Phoebe Waller-Bridge makes her New York City stage debut in Fleabag (photo by Joan Marcus)

She also has run-ins with her maybe-boyfriend, Harry; Joe, the “cockney geezer” who comes into the café every morning at eleven; Tube Rodent, a man with a tiny mouth who flirts with her on the train; her father, who is not exactly thrilled when she arrives drunk at his doorstep; and her fashionable married sister, Claire, who meets her at a lecture entitled “Women Speak.” When the speaker says, “Please raise your hands if you would trade five years of your life for the so-called ‘perfect body,’” the sisters are the only ones in the auditorium who throw their hands in the air. “Four hundred women stare at the two of us horrified. We are bad feminists,” Waller-Bridge says. But are they? She is playing a brave woman who is not ashamed of the choices she makes — whether it’s masturbating to Barack Obama while in bed with a lover or wondering about the size of her naughty bits — and even when she knows she’s gone too far, she understands clearly why she’s done it, offering poignant perspective even as she can’t hold back.

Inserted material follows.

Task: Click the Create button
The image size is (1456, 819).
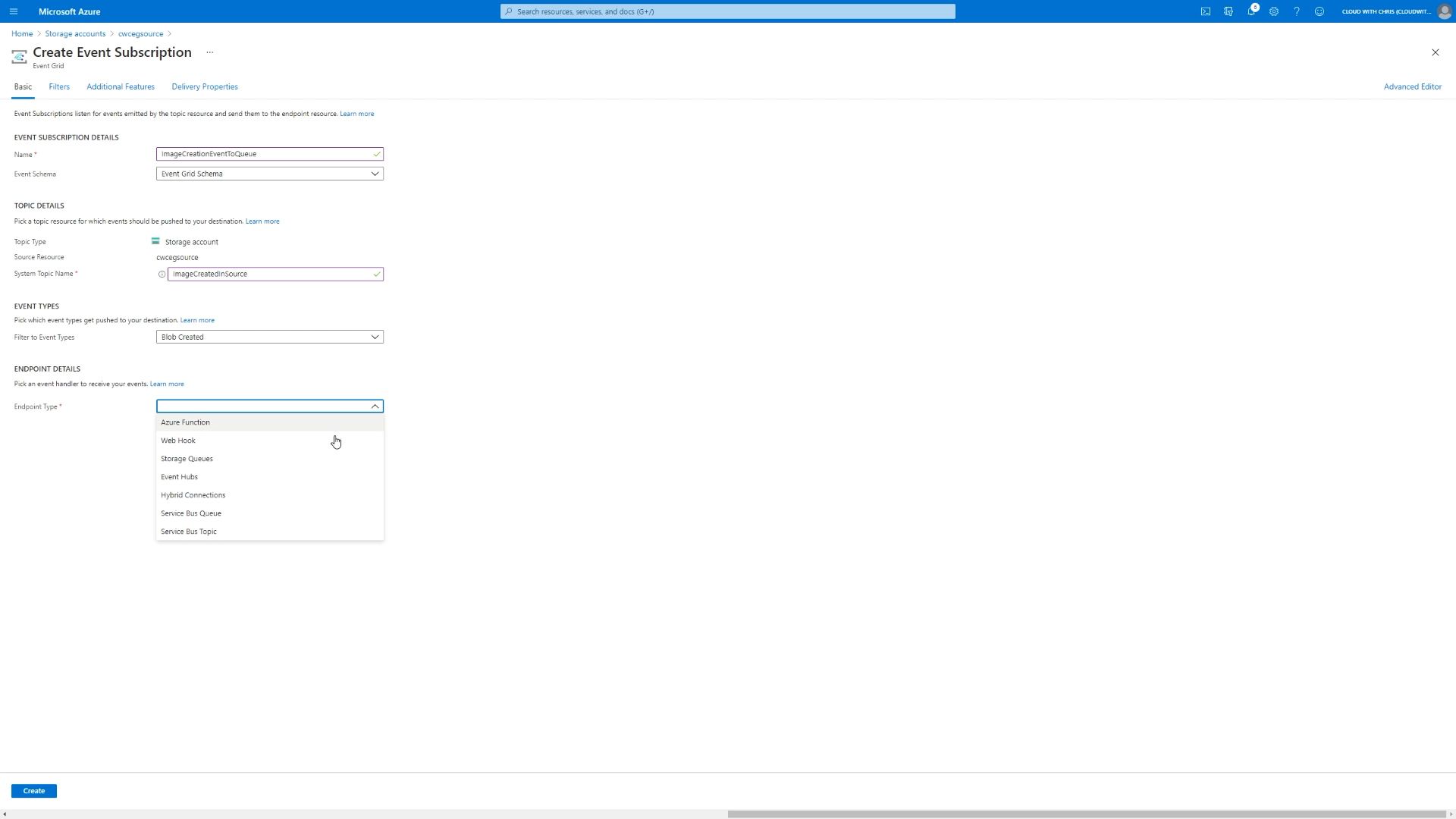Action: pyautogui.click(x=33, y=790)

When her sister tells her “to stop talking to people like I’m doing a stand-up routine,” adding that “some things just aren’t fucking funny,” she tells the audience, “I laugh. And then I don’t laugh.” That exchange gets to the heart of Waller-Bridge’s humor and her unique storytelling ability.

However, Fleabag the play doesn’t work nearly as well as Fleabag the television series. Perhaps it’s partly because many of the episodes described in the play will already be familiar, and feel a bit stale, to fans at the SoHo Playhouse. Director Vicky Jones, the cofounder and co-artistic director of DryWrite with Waller-Bridge and who has worked with her on Fleabag and Killing Eve, keeps it all fairly simple; Waller-Bridge, wearing a red top and thick red lipstick, spends most of the sixty-five minutes sitting on a tall chair with red cushions, on a rectangular red rug. BAFTA winner Waller-Bridge performs the voices of some of the other characters, while a speaker to her right broadcasts the rest, along with various random sound effects, the inconsistency of which is off-putting. (Waller-Bridge’s sister, composer, artist, and musician Isobel Waller-Bridge, did the sound design; the bare set is by Holly Pigott and lighting by Elliot Griggs.) It’s all like a seriocomic confessional, except Waller-Bridge isn’t asking for the audience’s forgiveness, its sympathy, or its approval; she is merely detailing the life of a confident woman trying to maintain control in a complex, judgmental world, dealing with joys and tragedies, sex and love, glamor and ugliness. And that can be a beautiful thing, even when it’s far from perfect.